Adını tüm dünyaya en büyük Ar-Ge merkezlerinden biri olarak lanse ettiren Xerox Parc‘a, teknolojik gelişimlerin merkezidir diyebiliriz. Otonom araçlarda gelinen noktalara baktığımızda; Tesla’nın daha çok geliştirdiği bu sistemlere karşı Toyota, uzun süredir yaptığı bu programlarda üst seviyeye gelmeyi başardı. Kendi kendine gidebilen sürüş teknolojisinde biliyoruz ki nesnelerin algılanması, tepki süreleri, analiz hızları vb. durumlar genel otonom sürüşün yapılabilmesi için gerekli olanlar.

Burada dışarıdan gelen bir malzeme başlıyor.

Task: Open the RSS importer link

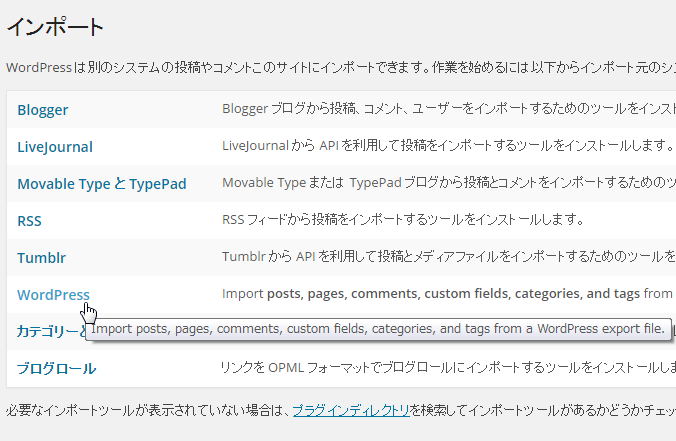Action: click(x=29, y=221)
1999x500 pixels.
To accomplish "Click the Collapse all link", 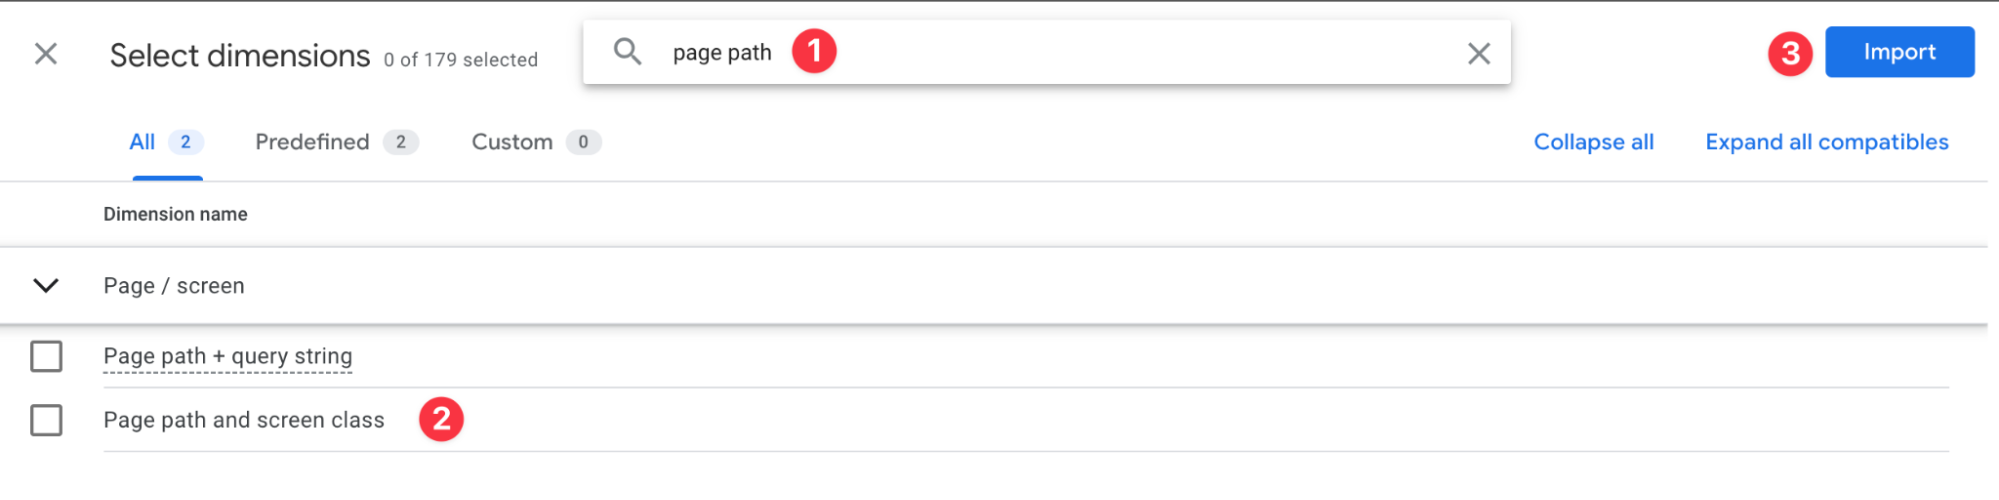I will pos(1593,143).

Ancak bazı durumlarda araçların görme menzilleri, cisimleri sağlıklı şekilde algılayamamasına neden oluyor. İşte tam da bu konu üzerine firma, tarama alanlarını genişleterek farklı dalgalı anten geliştirdi.

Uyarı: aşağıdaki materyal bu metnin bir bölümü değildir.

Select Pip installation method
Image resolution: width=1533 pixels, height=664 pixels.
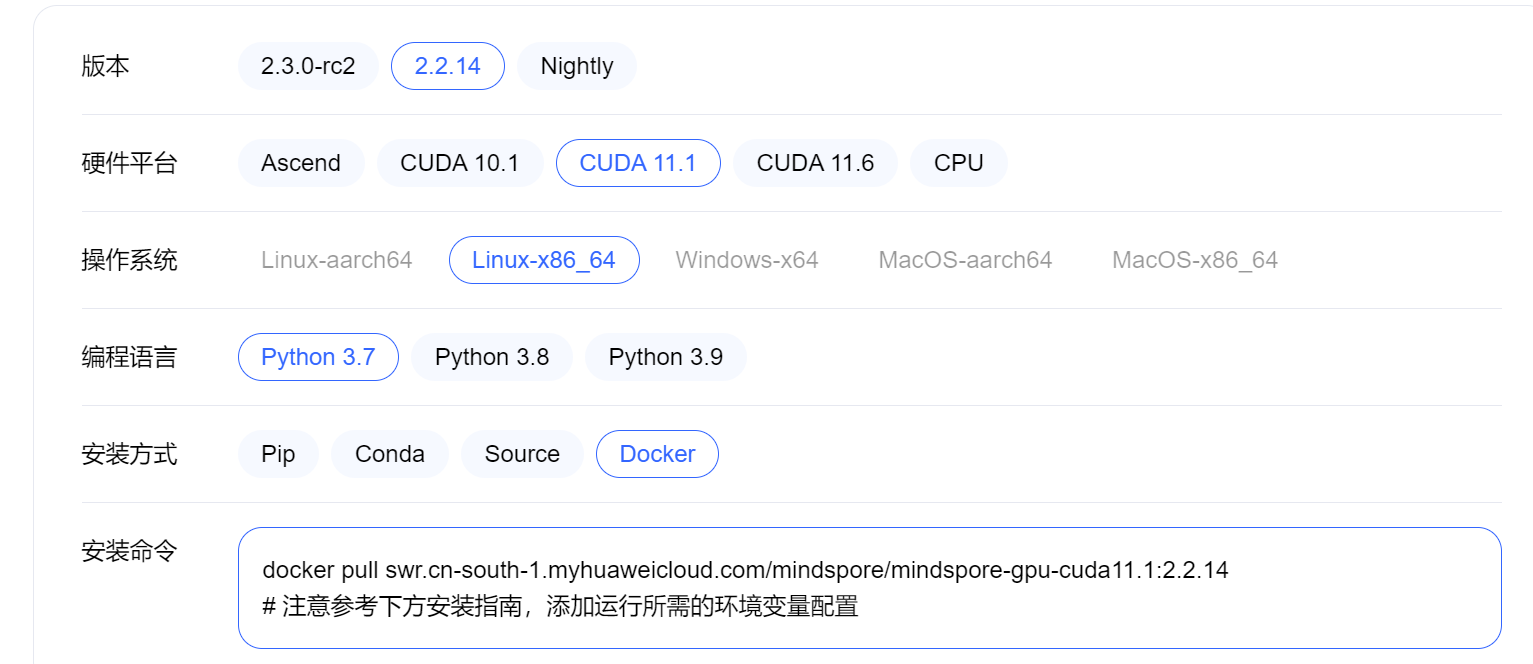[x=278, y=453]
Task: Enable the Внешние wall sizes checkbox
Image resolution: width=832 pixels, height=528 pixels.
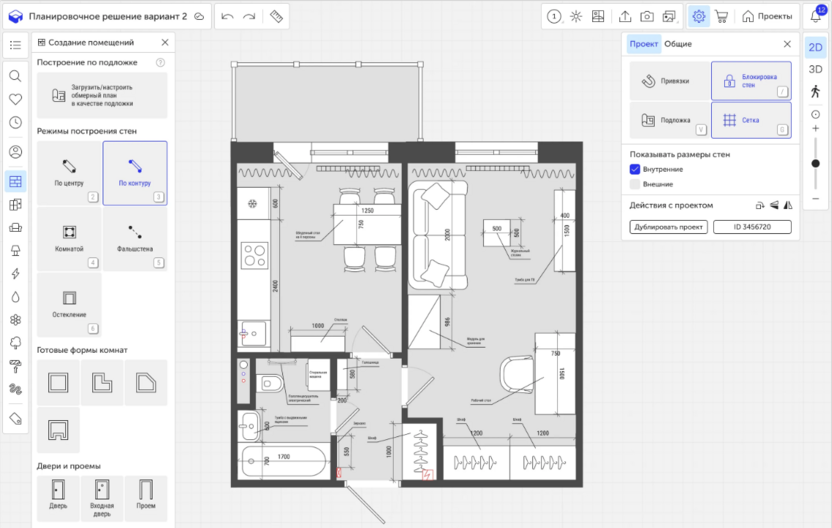Action: coord(635,184)
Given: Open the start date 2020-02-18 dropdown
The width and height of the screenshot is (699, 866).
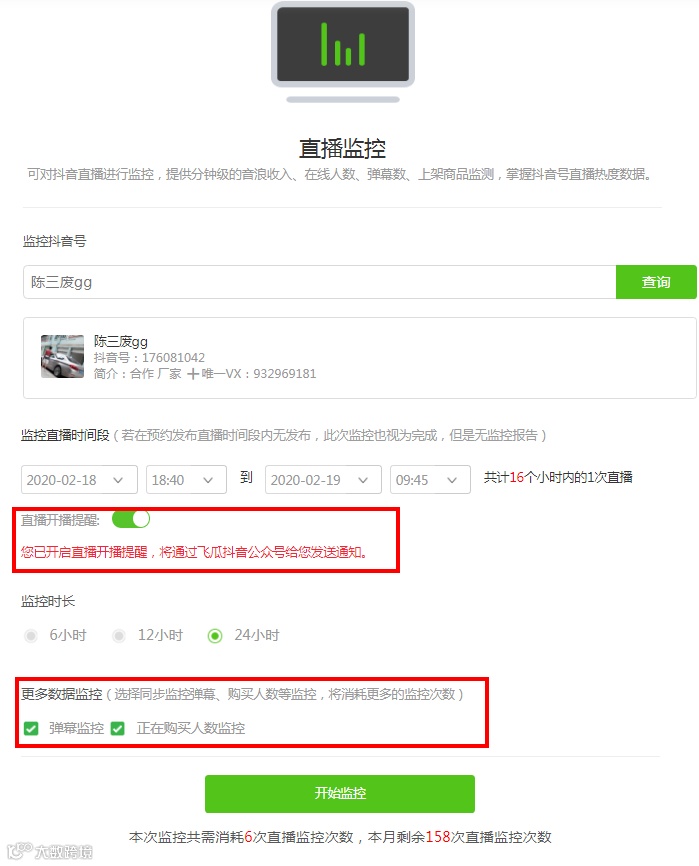Looking at the screenshot, I should pyautogui.click(x=80, y=479).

Digital Eye adındaki sistem; uzaktaki cisimleri daha iyi algılayacak ve birbirleri arasındaki boyutsal farkları daha iyi analiz edebilecek.

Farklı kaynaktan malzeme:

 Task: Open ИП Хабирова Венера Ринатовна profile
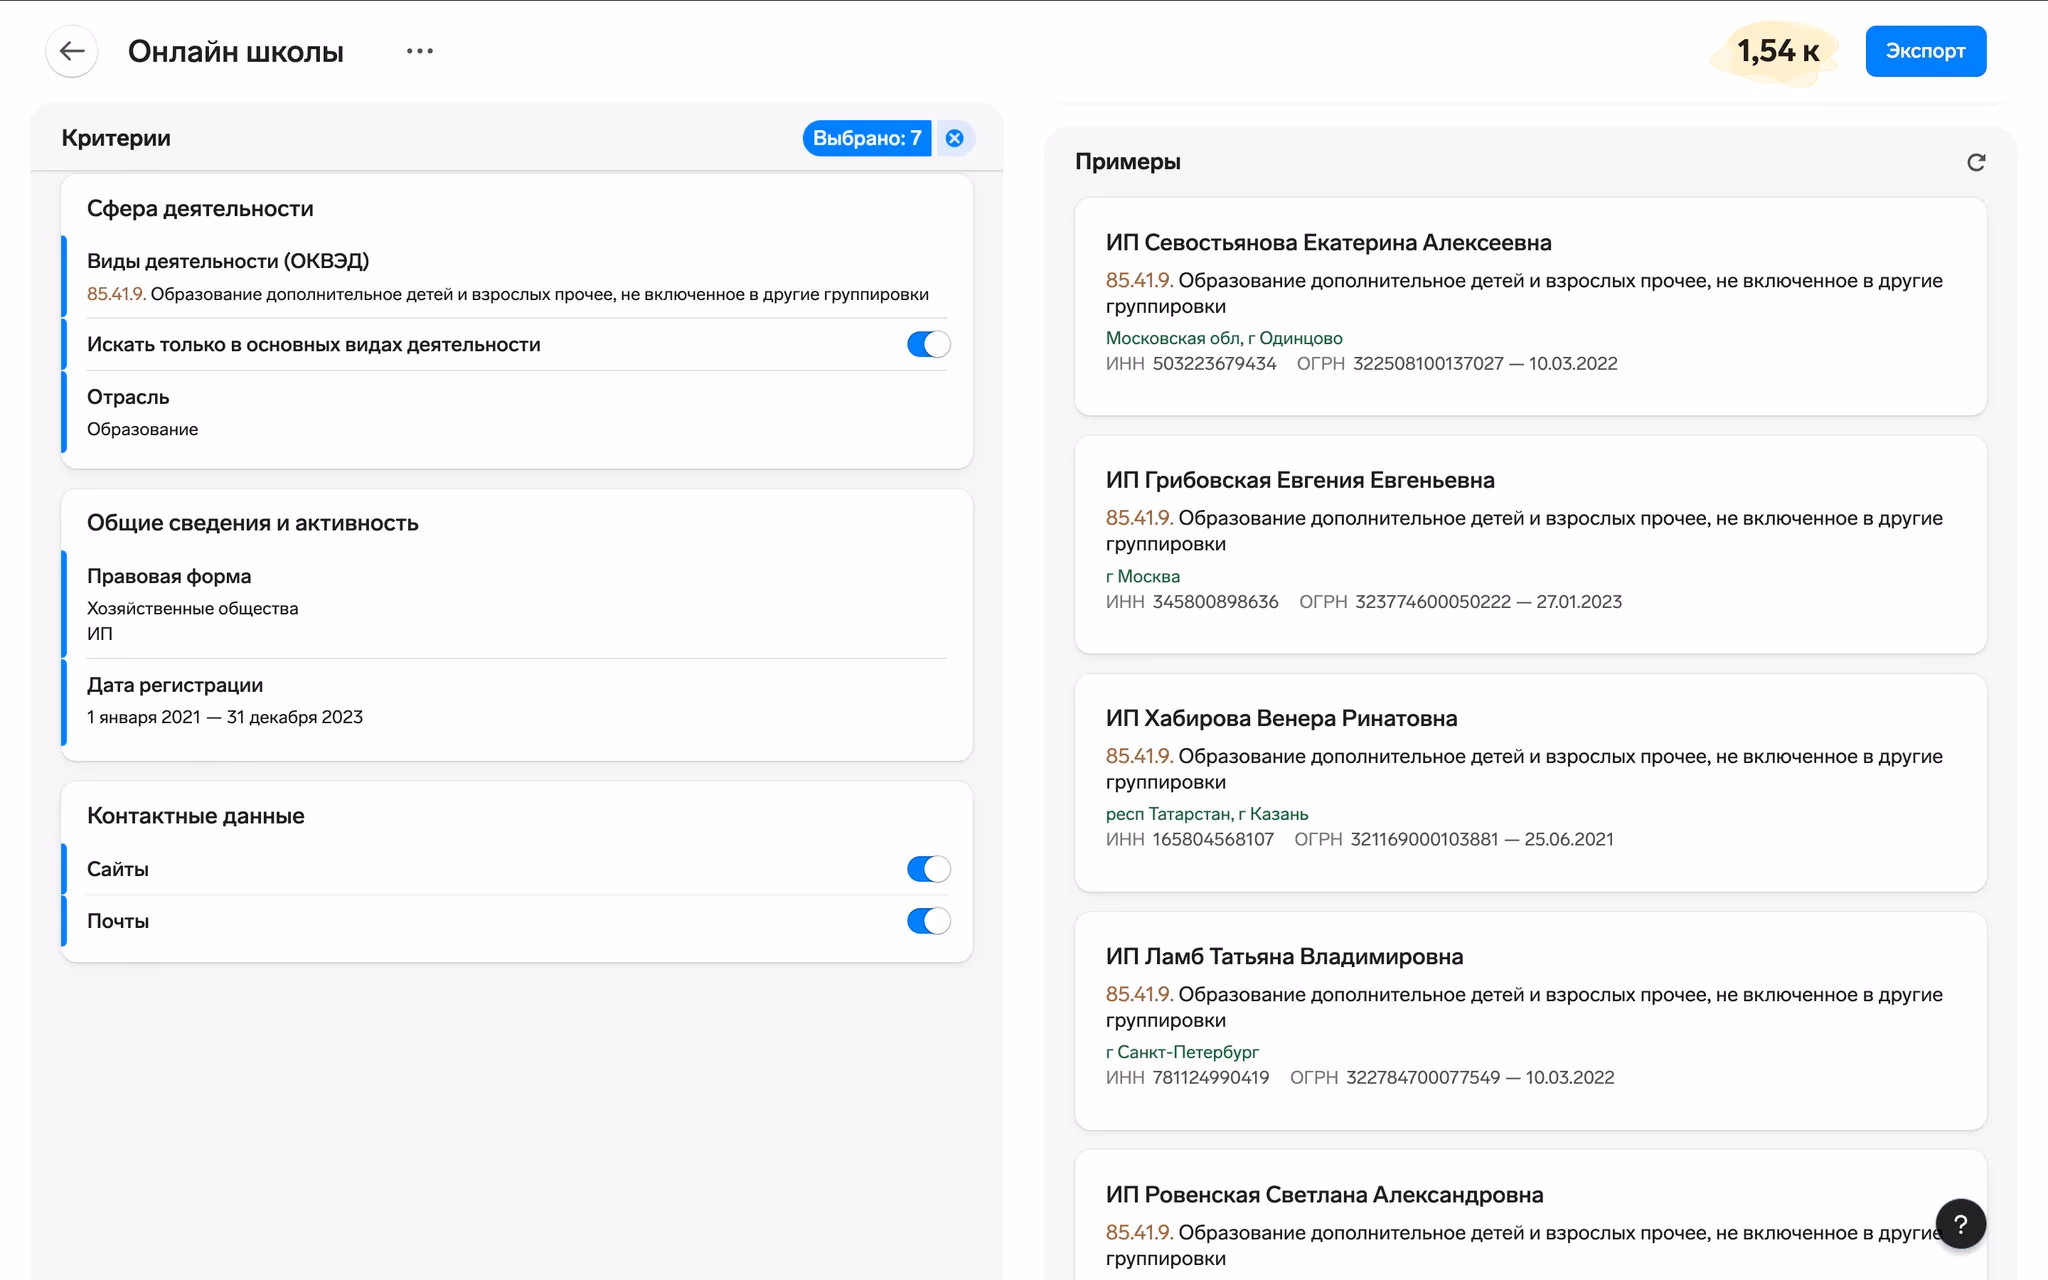(1281, 718)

Otonoma destek gördüğümüz gibi Xerox Parc ile birlikte Metawave‘den geldi. Böylelikle radar teknolojisinin uçaklarda olduğu gibi günlük yaşantımızda kullandığımız otomobillere de entegre edileceğini anladık. Ve, Matewawe gibi bir şirketin kuracağı ortaklıklar ve sistem yayması durumunda, dünyada sözü geçen şirketler arasında pozisyon bulacaktır.
Metawave CEO’su Maha Achour; “Metawave, yapay zeka ve metamalzemeler üzerine devrim niteliğinde kablosuz teknoloji çözümleri üretmeyi hedefleyen start up bir şirket. Metawave’i adaptif metamalzemeler ve yapay zeka kullanarak, kablosuz teknolojilere boyut atlatmak için kurduk. Teknolojimiz otomotiv endüstrisinin radarlar hakkındaki düşüncelerini kökten değiştirecek. Şirket olarak misyonumuz gerçek 3 boyutlu görüntü sağlayabilen, Araçtan Altyapıya (V2I) ve Araçtan Araca (V2V) iletişim gerçekleştirebilen yüksek zekalı ve performanslı otomobil radarları üretmek” dedi. V2I ve V2V iletişim içeriğinin benzerini Mercedes’te görmüştük.